SOAL LATIHAN:
A. Terjemahkan kalimat dari kutipan pilihan ini ke dalam bahasa Inggris: "Arsip, wacana visual, dan film eksperimental merupakan satu kesatuan yang saling terkait dan saling memperkaya."
B. Salin dengan tepat semua bagian kutipan pilihan, mulai dari "View Vol. 15" hingga "dalam wacana visual.".
C. Tentukan apakah setiap pernyataan berikut sesuai dengan kutipan pilihan. Jawab ya atau tidak, lalu kutip kata-kata penentunya dengan tepat.
(i) Arsip menyediakan sumber daya untuk penelitian dan wacana visual.
(ii) Edisi IMAJI ini hanya membahas isu perfilman dan tidak menyentuh audio-visual.
(iii) Film eksperimental disebut sebagai bentuk ekspresi visual.

KUTIPAN PILIHAN:
———
Vol. 15 No. 1 (2024): Arsip, Wacana Visual & Film Eksperimental

					View Vol. 15 No. 1 (2024): Arsip, Wacana Visual & Film Eksperimental

Hari Film Nasional merupakan hari yang begitu istimewa bagi insan perfilman Indonesia. Dalam merayakan suasana tersebut, IMAJI edisi kali ini menawarkan beragam wacana menarik terkait isu perfilman secara khusus dan audio-visual secara umum, yaitu melalui tajuk yang berjudul Arsip, Wacana Visual, dan Film Eksperimental. Arsip, wacana visual, dan film eksperimental merupakan satu kesatuan yang saling terkait dan saling memperkaya. Arsip menyediakan sumber daya untuk penelitian dan wacana visual, wacana visual membantu menginterpretasi dan memahami arsip, dan film eksperimental merupakan bentuk ekspresi visual yang dapat dianalisis dan dikaji dalam wacana visual.
———
CUPLIKAN DATA:
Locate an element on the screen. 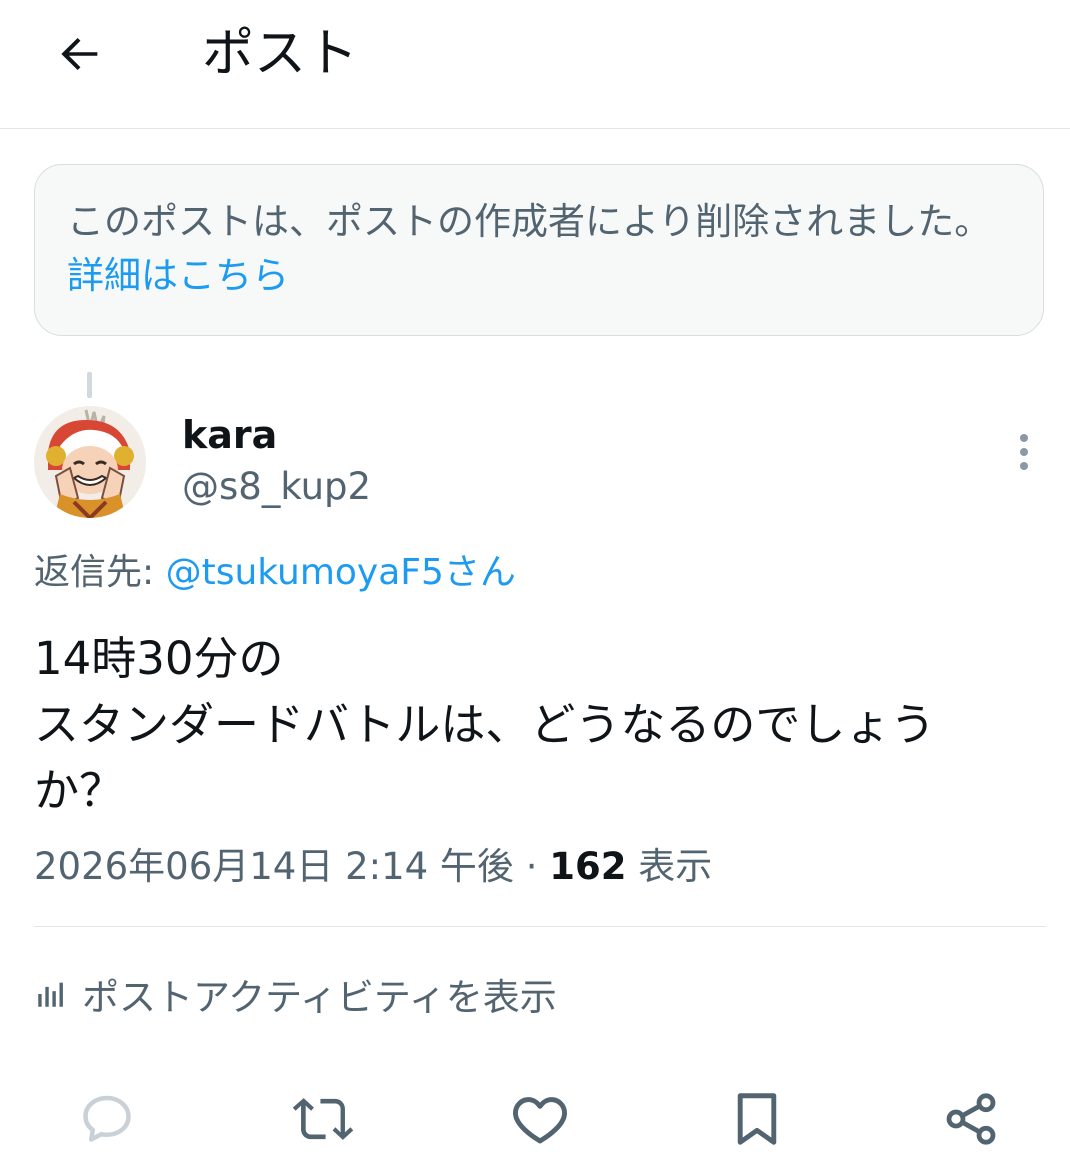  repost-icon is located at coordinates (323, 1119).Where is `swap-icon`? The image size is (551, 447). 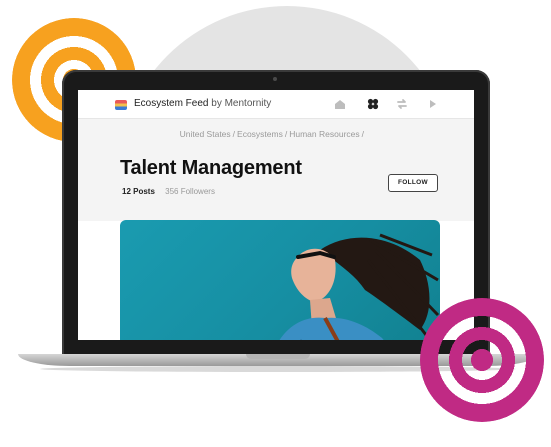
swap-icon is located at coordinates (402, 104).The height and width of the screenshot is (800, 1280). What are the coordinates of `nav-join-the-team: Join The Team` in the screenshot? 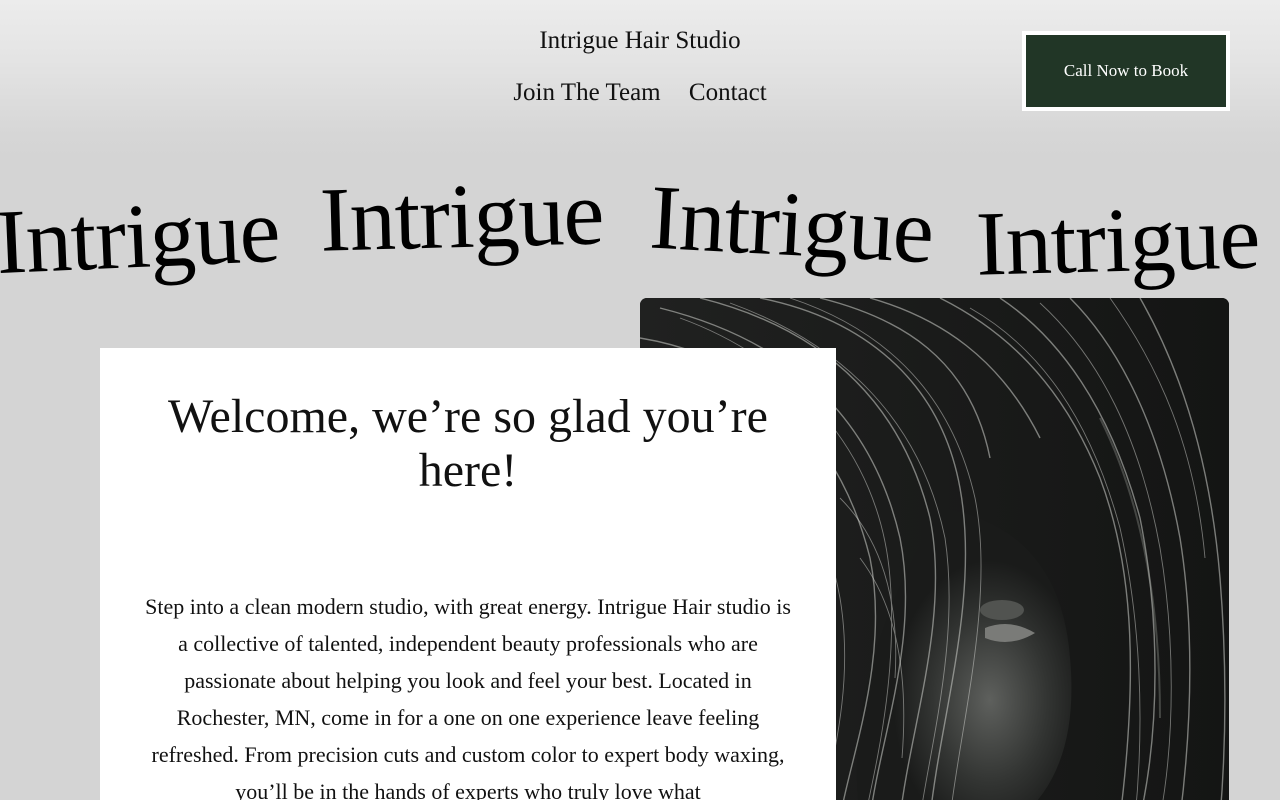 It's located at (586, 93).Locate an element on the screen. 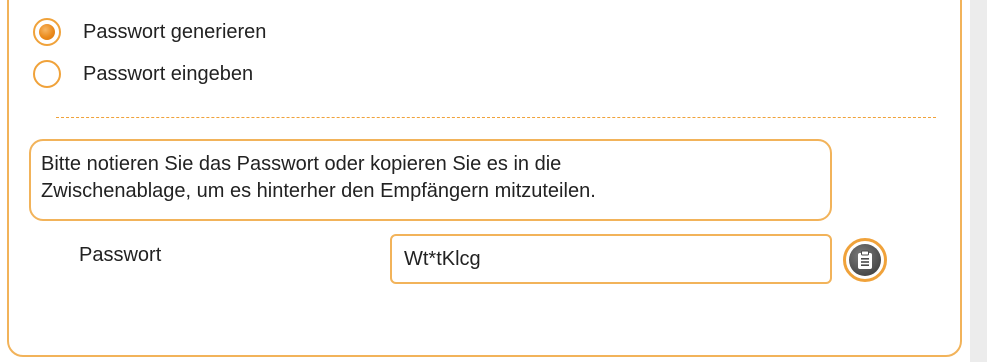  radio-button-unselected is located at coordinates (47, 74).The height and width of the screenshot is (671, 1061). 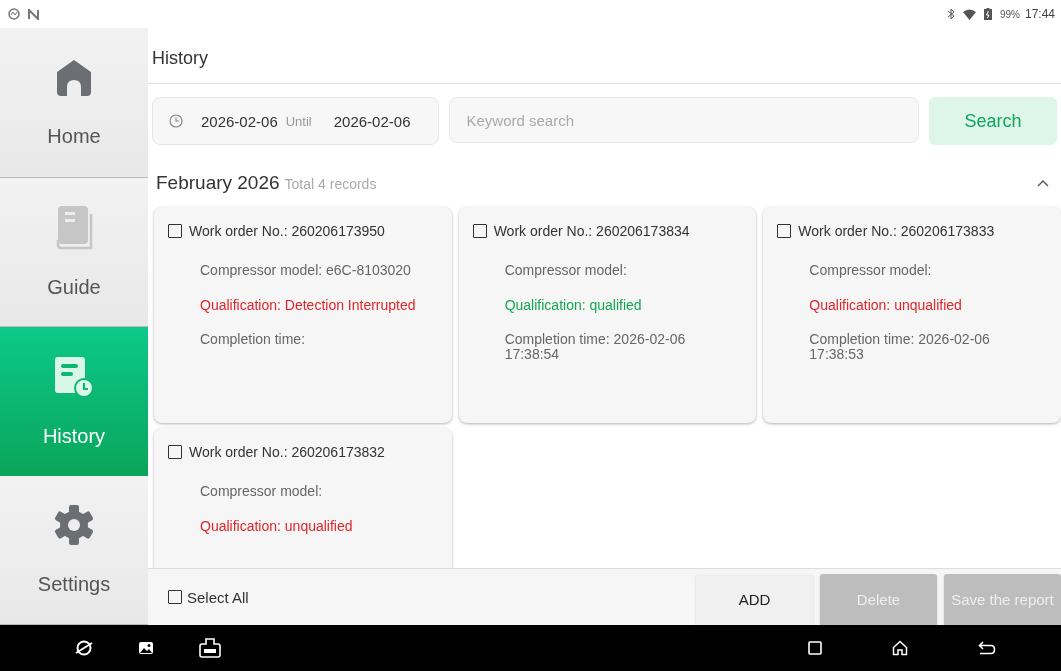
———
HASIL LATIHAN:
A. Archives, visual discourse, and experimental film form a single unity that is interconnected and mutually enriching.

B.
View Vol. 15 No. 1 (2024): Arsip, Wacana Visual & Film Eksperimental

Hari Film Nasional merupakan hari yang begitu istimewa bagi insan perfilman Indonesia. Dalam merayakan suasana tersebut, IMAJI edisi kali ini menawarkan beragam wacana menarik terkait isu perfilman secara khusus dan audio-visual secara umum, yaitu melalui tajuk yang berjudul Arsip, Wacana Visual, dan Film Eksperimental. Arsip, wacana visual, dan film eksperimental merupakan satu kesatuan yang saling terkait dan saling memperkaya. Arsip menyediakan sumber daya untuk penelitian dan wacana visual, wacana visual membantu menginterpretasi dan memahami arsip, dan film eksperimental merupakan bentuk ekspresi visual yang dapat dianalisis dan dikaji dalam wacana visual.

C.
(i) Ya: "Arsip menyediakan sumber daya untuk penelitian dan wacana visual"
(ii) Tidak: "terkait isu perfilman secara khusus dan audio-visual secara umum"
(iii) Ya: "film eksperimental merupakan bentuk ekspresi visual yang dapat dianalisis dan dikaji dalam wacana visual"